Seitdem hat sich die Wirtschafts- und Finanzkrise in Thailand verschärft, offensichtlich auch aus Enttäuschung der internationalen Finanzwelt über das Scheitern von Chuan. Aber noch grundlegendere Probleme sind damit an die Oberfläche gebracht worden.

In den späten achtziger Jahren war die thailändische Wirtschaft sehr rasch gewachsen. Investitionen flossen ins Land, um die billigen Arbeitskräfte auszubeuten. Von 1987 bis 1990 stieg die jährliche Wachstumsrate auf über elf Prozent. Jetzt liegt sie nur noch bei 5 Prozent.

Mit der Verlangsamung des Wachstums wuchs gleichzeitig das Außenhandelsdefizit. In der ersten Hälfte des Jahres 1996 fiel der thailändische Textilexport um zwölf Prozent. Der Grund: Im benachbarten Laos, Kambodscha, in Vietnam und Südchina stehen jetzt viel billigere Arbeitskräfte zur Verfügung!
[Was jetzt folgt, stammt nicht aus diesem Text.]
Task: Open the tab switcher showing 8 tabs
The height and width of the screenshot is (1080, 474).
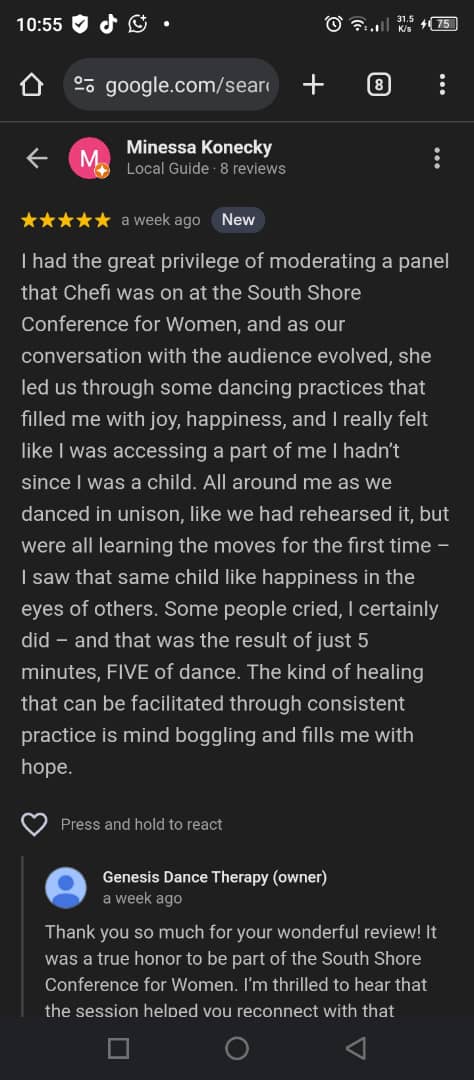Action: (378, 85)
Nicht nur internationale Investoren, sondern auch thailändische Firmen verlagern ihre arbeitskräfteintensiven Aktivitäten dorthin.

Die Forschungsabteilung der Bank von Bangkok erwartet, daß die thailändischen Investitionen in Vietnam 1997 eine Milliarde US-Dollar erreichen werden. Ein riesiges thailändisches Verbundunternehmen, die Charoen Pokphand (CP) Gruppe, ist jetzt schon einer der größten Investoren in China.
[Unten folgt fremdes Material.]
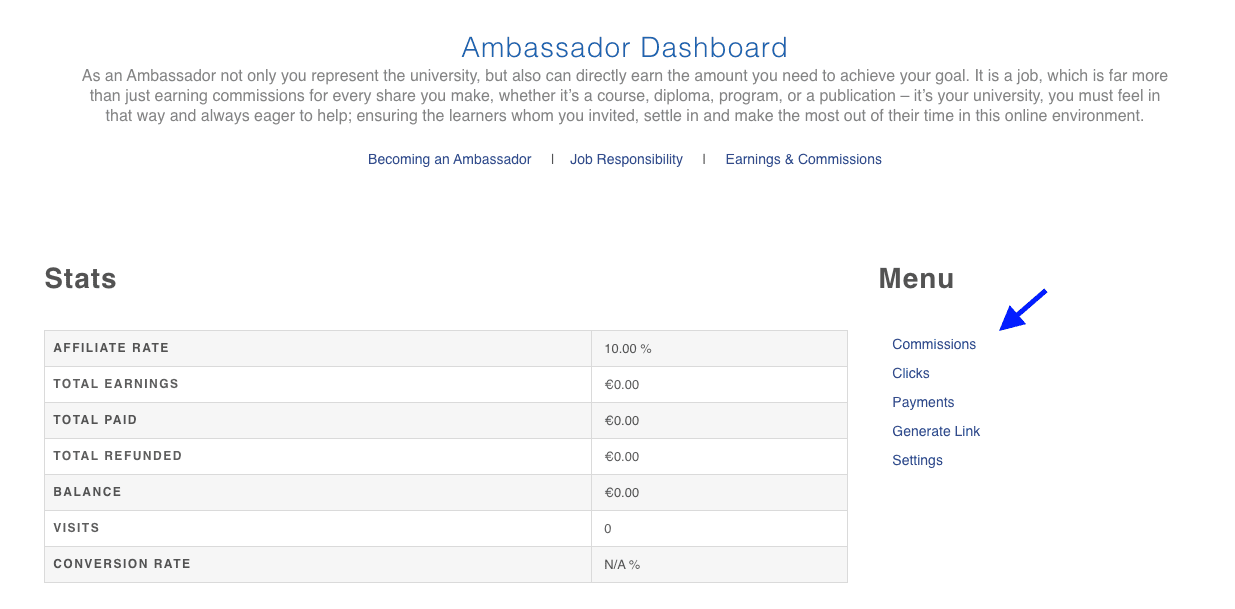Click the separator between nav links
The image size is (1235, 609).
552,159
Was in Thailand zurückbleibt, ist eine höchst einseitig entwickelte, labile Wirtschaft und eine bis zum Zerreissen gespannte Gesellschaft voll extremer sozialer Gegensätze. Industriebetriebe, aus denen einzelne in- und ausländische Investoren in kürzester Zeit Höchstprofite herausholen wollten, waren in Windeseile hochgezogen worden, während die Infrastruktur - Transportmittel, Stromversorgung, Telekommunikation - vollkommen vernachlässigt wurde. Das tagtägliche Verkehrschaos in Bangkok ist davon nur der sichtbarste Ausdruck. Hunderttausende Menschen aus den ländlichen Gebieten sind auf der Suche nach Arbeit nach Bangkok gekommen. Die meisten sind jetzt arbeitslos oder haben nur eine geringfügige Beschäftigung. Andere sind gezwungen, als Hauspersonal oder Prostituierte zu arbeiten.

Die Arbeitsbedingungen der thailändischen Arbeiter wurden mit dem Brand in der Kader-Spielzeugfabrik bei Bangkok im Mai 1993 drastisch vor Augen geführt. 188 junge Arbeiterinnen starben im schlimmsten Fabrikbrand der Geschichte. Ein Gebäude stand in Flammen, das keine Feuerleitern, kein Sprinklersystem und keine funktionierenden Feuerlöscher besaß. Die Opfer hatten für internationale Unternehmen wie Hasbro und Toys 'R' Us gearbeitet und weniger als einen Dollar Stundenlohn erhalten.

In den ländlichen Gebieten im Norden und Nordosten sind die Lebensbedingungen noch schlimmer. Es mangelt den Bauern an Land, dafür fehlt es ihnen nicht an Schulden. Schwankende Warenpreise hindern sie an einer Rückzahlung ihrer Kredite und stoßen sie immer tiefer ins Elend. Ende Januar marschierten Zehntausende armer Bauern nach Bangkok, um gegen ihre unerträglichen Lebensbedingungen zu protestieren.

Die sozialen Spannungen in den Städten sind genauso scharf. Anfang des Jahres brannten protestierende Arbeiter ihre Fabrik nieder, als die Geschäftsleitung die üblichen jährlichen Prämien nicht zahlte. Sobald eine Vertiefung der Finanzkrise in Thailand zu weiteren Firmenzusammenbrüchen, höheren Zinsen und steigenden Preisen führt, wird dies katastrophale Auswirkungen auf den Lebensstandard der städtischen und ländlichen Massen haben.

Die gegenwärtige Finanzkrise Thailands wirft somit ein grelles Licht auf das "Wirtschaftswunder" in den sogenannten "Tigerländern" Asiens. Das internationale Kapital floß in Länder wie Thailand, um die Rohstoffvorkommen zu plündern und ein Maximum an Profiten aus den billigen Arbeitskräften herauszupressen. Weit davon entfernt, die Lebensbedingungen der arbeitenden Massen zu verbessern, wurden die Länder einfach ausgeblutet. Und nach getaner Arbeit wechseln die Investoren über Nacht in andere, lukrativere Gegenden.